Hari Devanathan

Aspiring Data Scientist

Dockerize Data Science Project

15 Apr 2019 » Data Engineering

This tutorial is similar to the docker introduction found on this website. It has been expanded to include multiple files and scripts/csv files for data analysis.

What is Docker?

Docker is a tool designed to make it easier to create, deploy, and run applications by using containers. Containers allow a developer to package up an application with all of the parts it needs, such as libraries and other dependencies, and ship it all out as one package.

Why use Docker?

Your code works on your machine, but doesn’t work on another person’s machine.
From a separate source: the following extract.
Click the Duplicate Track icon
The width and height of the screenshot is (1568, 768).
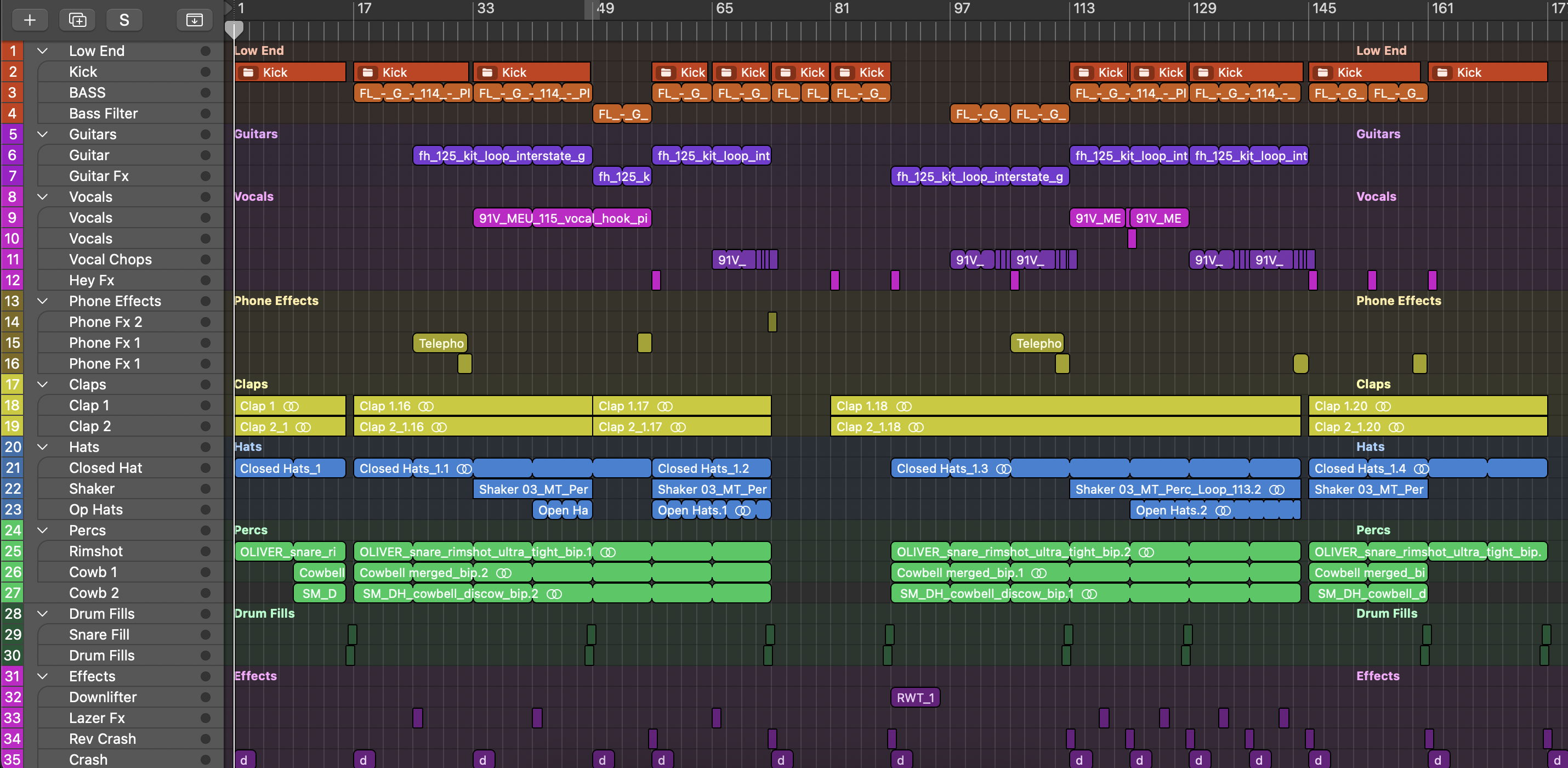(x=77, y=20)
A reason for this is that the other person’s machine doesn’t have libraries or dependencies that are as up-to-date as yours. By using containers, your application will run on any other Linux machine regardless of any customized settings that machine might have that could differ from the machine used for writing and testing the code.

Assumptions

Let’s assume we have a local folder called Analysis. In it are two scripts: Analysis_1.py and Analysis_2.py.
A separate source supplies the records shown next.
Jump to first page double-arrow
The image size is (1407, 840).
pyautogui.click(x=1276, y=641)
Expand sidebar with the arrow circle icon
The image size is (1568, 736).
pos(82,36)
We want to create a container that executes both these scripts and outputs the results.

We also have our csv files found in folder data. data is on the same folder level as Analysis.

1. Install Docker

Instructions here help get Docker installed

2. Add requirements.txt and entrypoint.sh

Below are libraries to include for our container. These are saved in a file requirements.txt

pandas
seaborn
scipy
xlrd
matplotlib

Because we want to run multiple scripts in our file, we’ll need a bash file for our container to execute. This is saved in a file entrypoint.sh.

python Analysis.py
python Analysis_2.py

3. Configure Dockerfile

Create an empty directory on your local machine. Change directories (cd) into the new directory, create a file called Dockerfile, copy-and-paste the following content into that file, and save it.
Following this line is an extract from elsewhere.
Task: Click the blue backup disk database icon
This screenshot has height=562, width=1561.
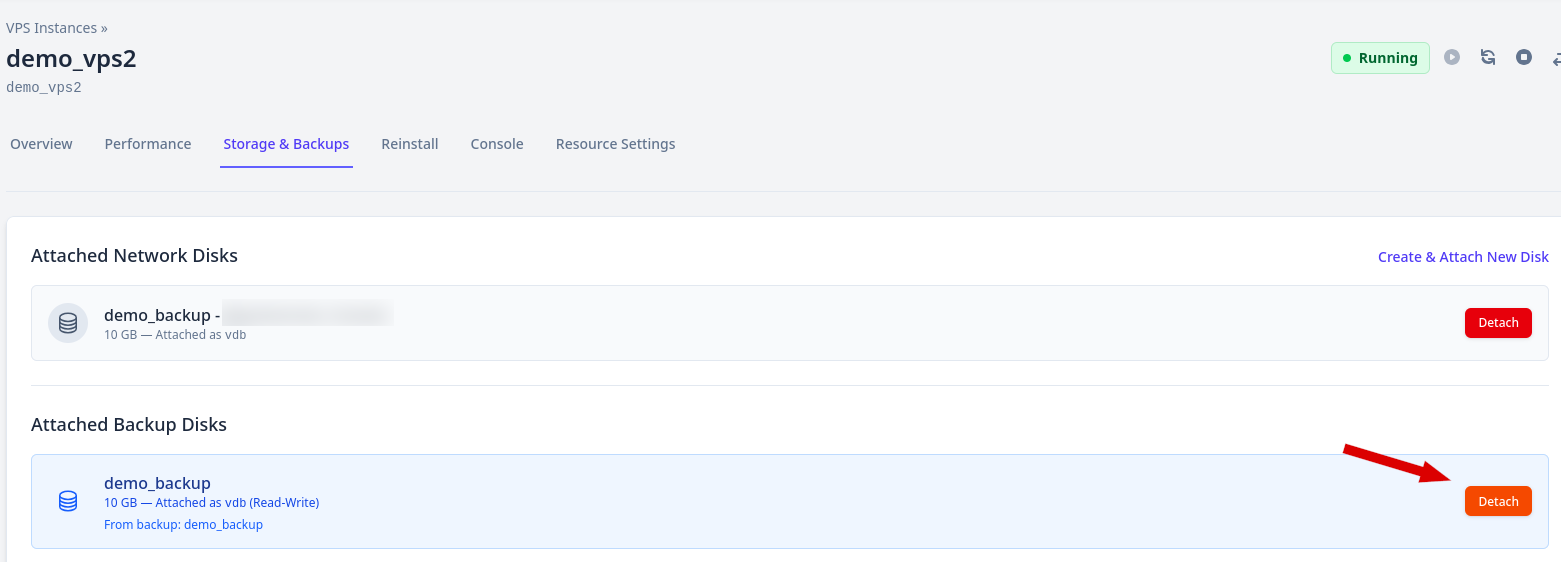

#start with 3.7.2 version of python
FROM python:3.7.2

MAINTAINER Hari Devanathan <hd2zm@tailordev.fr>

#ENV PYTHONUNBUFFERED 1

ADD Analysis/Analysis.py  Analysis.py 
ADD Analysis/Analysis_2.py Analysis_2.py 

#update packages instlaled in the os
RUN apt-get update && \
    apt-get install -y --no-install-recommends \
        libatlas-base-dev gfortran

#Copy the list of python packages to install
COPY requirements.txt requirements.txt

#Copy all government data used
COPY ./data ./data

#Now install the python packages
RUN pip install -r requirements.txt

#Run script
ENTRYPOINT [ "entrypoint.sh" ]

#Allow access on port 8888
EXPOSE 8888

4. Build Dockerfile

At the top level of your directory, you should have the following when you do ls.

Analysis
data
Dockerfile
requirements.txt
entrypoint.sh 

Run this command to create a container called dataanalysis

$ docker build --tag=dataanalysis

To see if the image is created, run $ docker image ls.

$ docker image ls

REPOSITORY            TAG                 IMAGE ID
dataanalysis        latest              326387cea398

You can now run $ docker run -p dataanalysis, and share the output.